**Records**
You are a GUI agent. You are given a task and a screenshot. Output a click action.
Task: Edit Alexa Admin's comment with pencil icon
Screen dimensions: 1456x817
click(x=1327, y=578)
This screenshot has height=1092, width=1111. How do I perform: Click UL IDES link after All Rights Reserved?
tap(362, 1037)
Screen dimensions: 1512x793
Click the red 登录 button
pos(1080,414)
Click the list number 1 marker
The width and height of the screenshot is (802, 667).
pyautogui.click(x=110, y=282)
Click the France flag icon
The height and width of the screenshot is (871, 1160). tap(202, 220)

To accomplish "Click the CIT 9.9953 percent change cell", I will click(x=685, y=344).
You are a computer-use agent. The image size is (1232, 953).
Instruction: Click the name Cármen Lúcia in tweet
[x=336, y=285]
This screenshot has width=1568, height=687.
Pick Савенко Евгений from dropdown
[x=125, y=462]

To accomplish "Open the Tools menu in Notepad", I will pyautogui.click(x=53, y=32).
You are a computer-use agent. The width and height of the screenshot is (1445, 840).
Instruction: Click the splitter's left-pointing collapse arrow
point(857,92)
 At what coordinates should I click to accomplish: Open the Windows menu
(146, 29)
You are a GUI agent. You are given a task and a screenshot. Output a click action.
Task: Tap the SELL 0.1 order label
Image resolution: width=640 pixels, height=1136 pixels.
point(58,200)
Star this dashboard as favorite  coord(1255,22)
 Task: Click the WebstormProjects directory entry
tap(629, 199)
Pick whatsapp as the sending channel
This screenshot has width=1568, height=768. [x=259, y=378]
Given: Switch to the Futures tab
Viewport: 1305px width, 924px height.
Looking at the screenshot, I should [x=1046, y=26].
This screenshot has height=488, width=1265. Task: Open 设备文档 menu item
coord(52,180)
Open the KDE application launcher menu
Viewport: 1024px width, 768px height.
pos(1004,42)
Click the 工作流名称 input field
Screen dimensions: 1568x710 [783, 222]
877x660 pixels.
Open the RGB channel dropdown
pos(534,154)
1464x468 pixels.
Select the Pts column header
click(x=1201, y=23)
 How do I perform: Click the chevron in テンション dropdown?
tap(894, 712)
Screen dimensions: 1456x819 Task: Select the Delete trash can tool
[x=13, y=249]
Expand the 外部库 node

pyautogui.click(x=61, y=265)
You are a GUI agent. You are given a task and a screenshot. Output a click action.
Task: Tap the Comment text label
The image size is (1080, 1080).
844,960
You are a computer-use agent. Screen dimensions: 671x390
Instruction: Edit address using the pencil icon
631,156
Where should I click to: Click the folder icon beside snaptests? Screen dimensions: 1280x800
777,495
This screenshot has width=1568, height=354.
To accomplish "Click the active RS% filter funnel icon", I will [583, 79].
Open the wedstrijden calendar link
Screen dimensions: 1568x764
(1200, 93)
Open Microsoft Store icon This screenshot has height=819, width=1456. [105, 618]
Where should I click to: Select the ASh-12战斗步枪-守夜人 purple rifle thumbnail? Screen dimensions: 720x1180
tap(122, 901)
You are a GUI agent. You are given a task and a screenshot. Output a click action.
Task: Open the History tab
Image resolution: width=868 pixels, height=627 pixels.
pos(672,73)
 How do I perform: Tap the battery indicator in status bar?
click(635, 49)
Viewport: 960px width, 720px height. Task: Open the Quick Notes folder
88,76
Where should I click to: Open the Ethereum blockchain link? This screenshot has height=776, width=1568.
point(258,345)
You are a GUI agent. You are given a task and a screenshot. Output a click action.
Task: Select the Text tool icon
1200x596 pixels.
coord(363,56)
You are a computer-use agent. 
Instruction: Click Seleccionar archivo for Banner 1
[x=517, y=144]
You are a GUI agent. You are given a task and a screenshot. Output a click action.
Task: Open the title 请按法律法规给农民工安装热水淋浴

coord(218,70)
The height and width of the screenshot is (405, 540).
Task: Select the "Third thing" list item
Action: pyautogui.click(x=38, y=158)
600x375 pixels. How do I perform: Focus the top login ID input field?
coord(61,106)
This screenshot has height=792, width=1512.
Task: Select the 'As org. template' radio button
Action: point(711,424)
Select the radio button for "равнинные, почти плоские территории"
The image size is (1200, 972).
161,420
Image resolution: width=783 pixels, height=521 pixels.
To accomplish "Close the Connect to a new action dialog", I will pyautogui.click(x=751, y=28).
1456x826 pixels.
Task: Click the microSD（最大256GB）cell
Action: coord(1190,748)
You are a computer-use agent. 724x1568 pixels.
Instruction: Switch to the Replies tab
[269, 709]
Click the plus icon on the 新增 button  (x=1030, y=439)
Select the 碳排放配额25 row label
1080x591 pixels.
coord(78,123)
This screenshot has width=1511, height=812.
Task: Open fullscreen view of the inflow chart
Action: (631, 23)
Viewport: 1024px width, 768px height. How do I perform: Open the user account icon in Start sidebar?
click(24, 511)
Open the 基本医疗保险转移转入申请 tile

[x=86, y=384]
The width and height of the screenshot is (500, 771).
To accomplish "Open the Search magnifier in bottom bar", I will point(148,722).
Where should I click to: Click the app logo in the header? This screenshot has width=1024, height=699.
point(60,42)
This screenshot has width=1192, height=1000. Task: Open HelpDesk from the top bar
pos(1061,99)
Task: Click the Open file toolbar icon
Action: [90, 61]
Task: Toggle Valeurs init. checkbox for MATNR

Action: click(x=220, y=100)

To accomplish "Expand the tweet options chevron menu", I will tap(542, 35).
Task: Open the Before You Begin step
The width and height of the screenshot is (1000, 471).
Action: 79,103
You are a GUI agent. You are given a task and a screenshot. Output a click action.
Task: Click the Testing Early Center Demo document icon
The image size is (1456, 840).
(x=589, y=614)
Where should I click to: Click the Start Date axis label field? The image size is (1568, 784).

**Exercise directions**
Copy the whole listing above word for word, keeping every line in its original order.

**Output of the task**
You are a GUI agent. You are given a task and a screenshot. Output a click action.
Task: Edit Alexa Admin's comment with pencil icon
Screen dimensions: 1456x817
click(x=1327, y=578)
This screenshot has height=1092, width=1111. How do I perform: Click UL IDES link after All Rights Reserved?
tap(362, 1037)
Screen dimensions: 1512x793
Click the red 登录 button
pos(1080,414)
Click the list number 1 marker
The width and height of the screenshot is (802, 667).
pyautogui.click(x=110, y=282)
Click the France flag icon
The height and width of the screenshot is (871, 1160). tap(202, 220)

To accomplish "Click the CIT 9.9953 percent change cell", I will click(x=685, y=344).
You are a computer-use agent. The image size is (1232, 953).
Instruction: Click the name Cármen Lúcia in tweet
[x=336, y=285]
This screenshot has width=1568, height=687.
Pick Савенко Евгений from dropdown
[x=125, y=462]

To accomplish "Open the Tools menu in Notepad", I will pyautogui.click(x=53, y=32).
You are a computer-use agent. The width and height of the screenshot is (1445, 840).
Instruction: Click the splitter's left-pointing collapse arrow
point(857,92)
 At what coordinates should I click to accomplish: Open the Windows menu
(146, 29)
You are a GUI agent. You are given a task and a screenshot. Output a click action.
Task: Tap the SELL 0.1 order label
Image resolution: width=640 pixels, height=1136 pixels.
point(58,200)
Star this dashboard as favorite  coord(1255,22)
 Task: Click the WebstormProjects directory entry
tap(629, 199)
Pick whatsapp as the sending channel
This screenshot has width=1568, height=768. [x=259, y=378]
Given: Switch to the Futures tab
Viewport: 1305px width, 924px height.
Looking at the screenshot, I should [x=1046, y=26].
This screenshot has height=488, width=1265. Task: Open 设备文档 menu item
coord(52,180)
Open the KDE application launcher menu
Viewport: 1024px width, 768px height.
pos(1004,42)
Click the 工作流名称 input field
Screen dimensions: 1568x710 [783, 222]
877x660 pixels.
Open the RGB channel dropdown
pos(534,154)
1464x468 pixels.
Select the Pts column header
click(x=1201, y=23)
 How do I perform: Click the chevron in テンション dropdown?
tap(894, 712)
Screen dimensions: 1456x819 Task: Select the Delete trash can tool
[x=13, y=249]
Expand the 外部库 node

pyautogui.click(x=61, y=265)
You are a GUI agent. You are given a task and a screenshot. Output a click action.
Task: Tap the Comment text label
The image size is (1080, 1080).
844,960
You are a computer-use agent. Screen dimensions: 671x390
Instruction: Edit address using the pencil icon
631,156
Where should I click to: Click the folder icon beside snaptests? Screen dimensions: 1280x800
777,495
This screenshot has width=1568, height=354.
To accomplish "Click the active RS% filter funnel icon", I will [583, 79].
Open the wedstrijden calendar link
Screen dimensions: 1568x764
(1200, 93)
Open Microsoft Store icon This screenshot has height=819, width=1456. [105, 618]
Where should I click to: Select the ASh-12战斗步枪-守夜人 purple rifle thumbnail? Screen dimensions: 720x1180
tap(122, 901)
You are a GUI agent. You are given a task and a screenshot. Output a click action.
Task: Open the History tab
Image resolution: width=868 pixels, height=627 pixels.
pos(672,73)
 How do I perform: Tap the battery indicator in status bar?
click(635, 49)
Viewport: 960px width, 720px height. Task: Open the Quick Notes folder
88,76
Where should I click to: Open the Ethereum blockchain link? This screenshot has height=776, width=1568.
point(258,345)
You are a GUI agent. You are given a task and a screenshot. Output a click action.
Task: Select the Text tool icon
1200x596 pixels.
coord(363,56)
You are a computer-use agent. 
Instruction: Click Seleccionar archivo for Banner 1
[x=517, y=144]
You are a GUI agent. You are given a task and a screenshot. Output a click action.
Task: Open the title 请按法律法规给农民工安装热水淋浴

coord(218,70)
The height and width of the screenshot is (405, 540).
Task: Select the "Third thing" list item
Action: pyautogui.click(x=38, y=158)
600x375 pixels. How do I perform: Focus the top login ID input field?
coord(61,106)
This screenshot has height=792, width=1512.
Task: Select the 'As org. template' radio button
Action: point(711,424)
Select the radio button for "равнинные, почти плоские территории"
The image size is (1200, 972).
161,420
Image resolution: width=783 pixels, height=521 pixels.
To accomplish "Close the Connect to a new action dialog", I will pyautogui.click(x=751, y=28).
1456x826 pixels.
Task: Click the microSD（最大256GB）cell
Action: coord(1190,748)
You are a computer-use agent. 724x1568 pixels.
Instruction: Switch to the Replies tab
[269, 709]
Click the plus icon on the 新增 button  (x=1030, y=439)
Select the 碳排放配额25 row label
1080x591 pixels.
coord(78,123)
This screenshot has width=1511, height=812.
Task: Open fullscreen view of the inflow chart
Action: (631, 23)
Viewport: 1024px width, 768px height. How do I perform: Open the user account icon in Start sidebar?
click(24, 511)
Open the 基本医疗保险转移转入申请 tile

[x=86, y=384]
The width and height of the screenshot is (500, 771).
To accomplish "Open the Search magnifier in bottom bar", I will point(148,722).
Where should I click to: Click the app logo in the header? This screenshot has width=1024, height=699.
point(60,42)
This screenshot has width=1192, height=1000. Task: Open HelpDesk from the top bar
pos(1061,99)
Task: Click the Open file toolbar icon
Action: [90, 61]
Task: Toggle Valeurs init. checkbox for MATNR

Action: click(x=220, y=100)

To accomplish "Expand the tweet options chevron menu", I will tap(542, 35).
Task: Open the Before You Begin step
The width and height of the screenshot is (1000, 471).
Action: 79,103
You are a GUI agent. You are given a task and a screenshot. Output a click action.
Task: Click the Testing Early Center Demo document icon
The image size is (1456, 840).
(x=589, y=614)
Where should I click to: Click the Start Date axis label field? The image size is (1568, 784).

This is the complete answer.